WHEREAS, Executive desires to provide services to Employer and Employer desires to retain the services of Executive;
WHEREAS, Employer and Executive desire to formalize the terms and conditions of Executive’s employment with Employer; and
WHEREAS, this Employment Agreement has been duly approved and its execution has been duly authorized by Employer’s Board of Directors (the “Board”).
NOW, THEREFORE, in consideration of the mutual promises and covenants contained herein Employer and Executive hereby agree as follows:
SECTION 1. EMPLOYMENT
1.1General. Employer hereby agrees to employ Executive in the capacity of President and Chief Operating Officer (“COO”). Executive hereby accepts such employment upon the terms and subject to the conditions herein contained.
1.2Authority and Duties. Executive shall have full responsibility as the President and COO of Employer and all authority normally accorded to such position. Executive agrees to perform such duties and responsibilities commensurate with the position of President and COO as may reasonably be determined by the Board.
1.2.1Reporting.

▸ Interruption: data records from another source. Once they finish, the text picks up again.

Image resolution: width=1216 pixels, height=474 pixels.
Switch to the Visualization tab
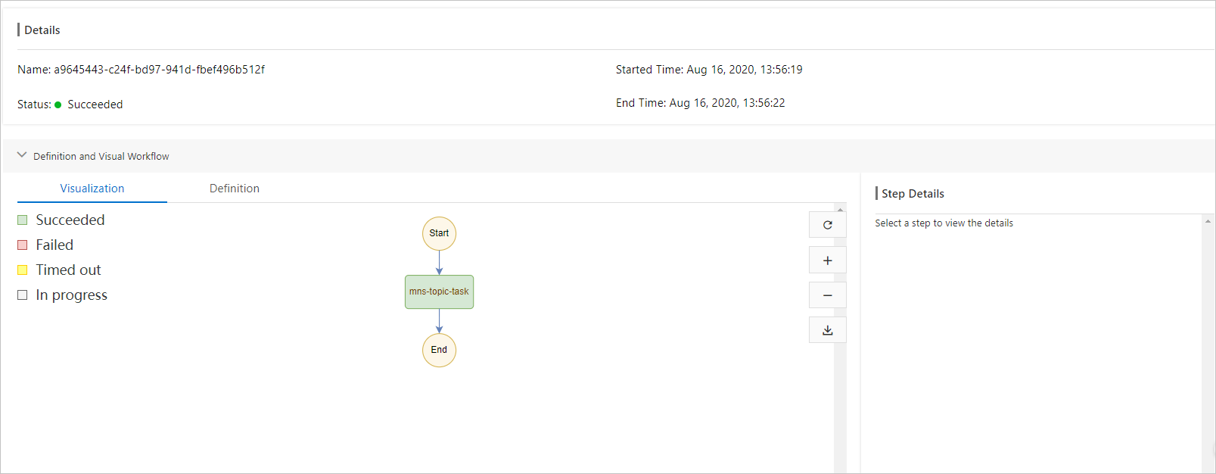click(92, 189)
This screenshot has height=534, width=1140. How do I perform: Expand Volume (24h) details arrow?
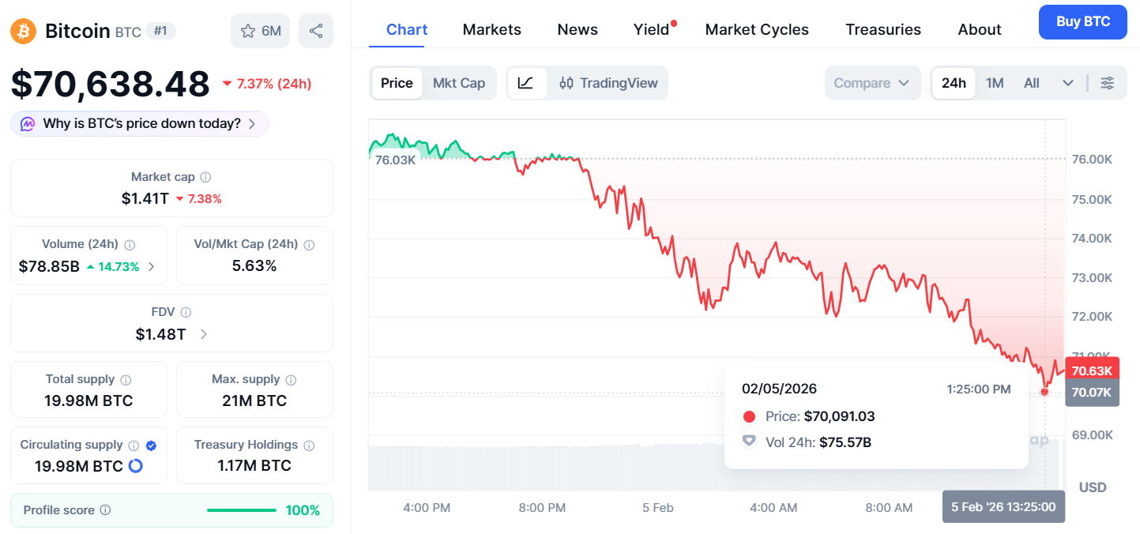pyautogui.click(x=152, y=267)
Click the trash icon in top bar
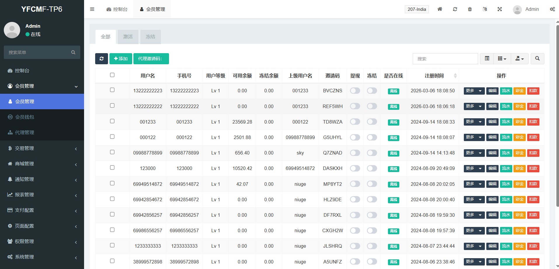 coord(470,9)
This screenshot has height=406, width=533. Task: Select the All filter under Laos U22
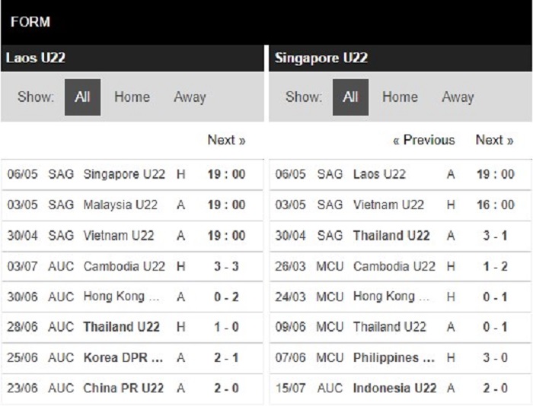pos(82,97)
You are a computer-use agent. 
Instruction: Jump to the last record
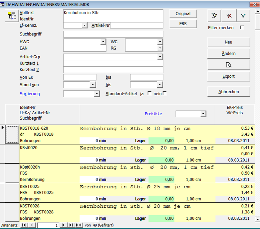click(x=71, y=225)
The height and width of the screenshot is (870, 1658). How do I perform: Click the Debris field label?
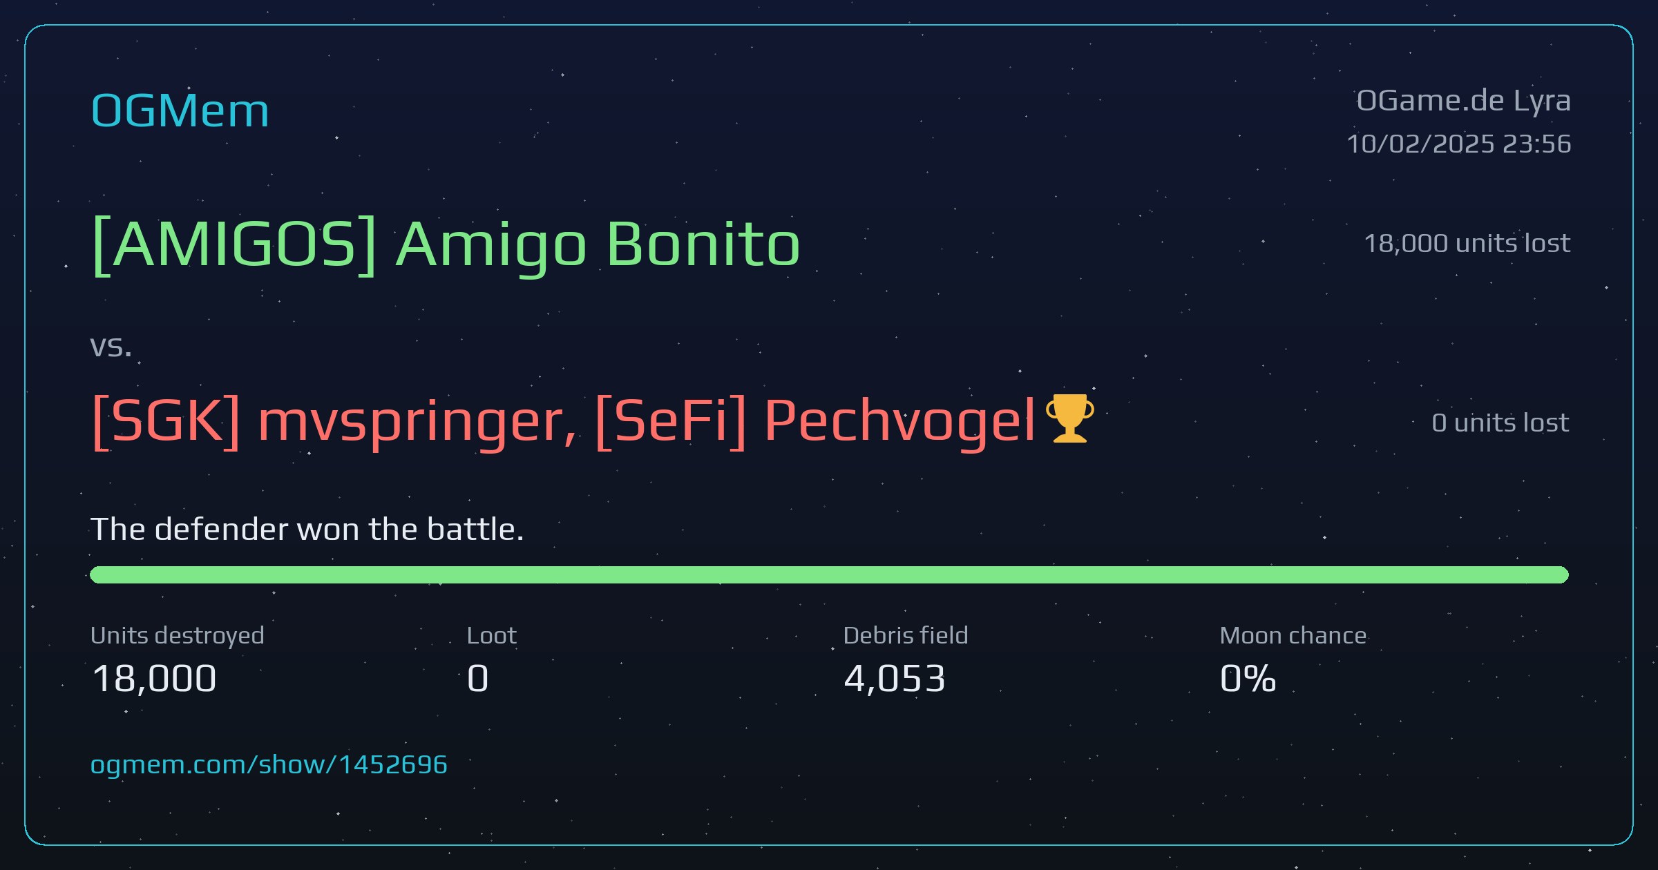tap(906, 635)
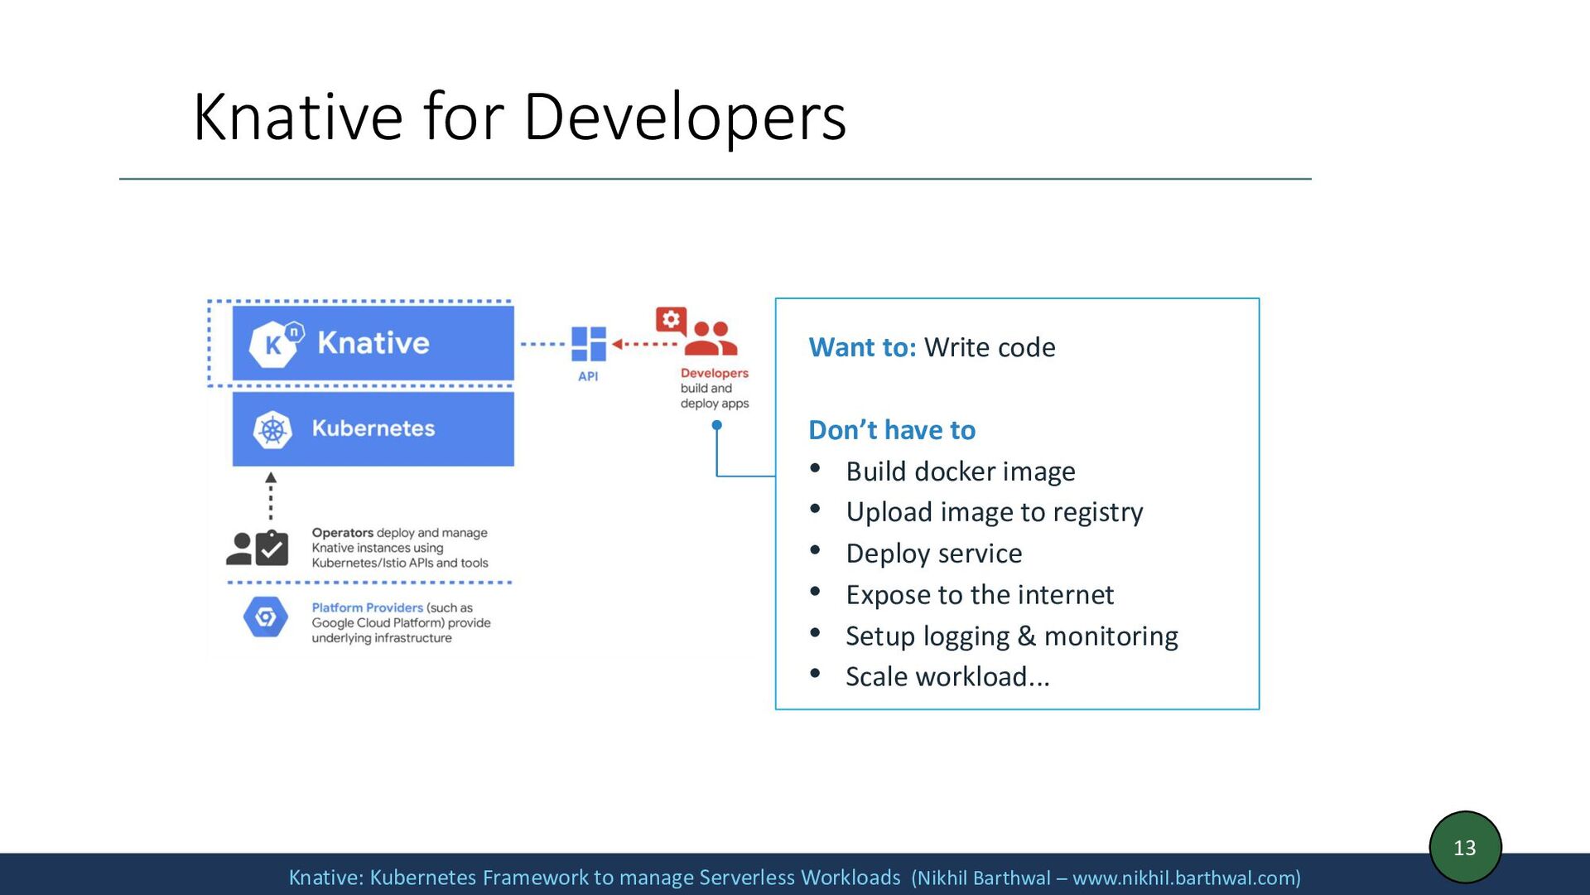Click the Build docker image bullet

tap(960, 472)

During Executive’s employment with Employer, Executive will report directly to, and take direction from, the Chief Executive Officer (the “CEO”).
1.2.2Time to Be Devoted to Employment. During Executive’s Employment with Employer, Executive shall diligently devote his efforts, business time, attention and energies to the business of Employer and will not, while employed by Employer, undertake or engage in any other employment, occupation or business enterprise that would, as determined in the sole discretion of Employer, interfere with Executive’s responsibilities and the performance of Executive’s duties hereunder except for (i) reasonable time devoted to volunteer services for or on behalf of such religious, educational, non-profit and/or other charitable organization as Executive may wish to serve, (ii) reasonable time devoted to activities in the non-profit and business communities consistent with Executive’s duties; and (iii) reasonable time devoted to service as a member of the board of directors of the entities listed on Exhibit A (as described in Section 1.3) or as otherwise permitted pursuant to Section 1.3. This restriction shall not, however, preclude Executive (x) from owning less than one percent (1%) of the total outstanding shares of a publicly traded company, or (y) from employment or service in any capacity with Affiliates of Employer. As used in this Employment Agreement, “Affiliates” means an entity under common management or control with Employer.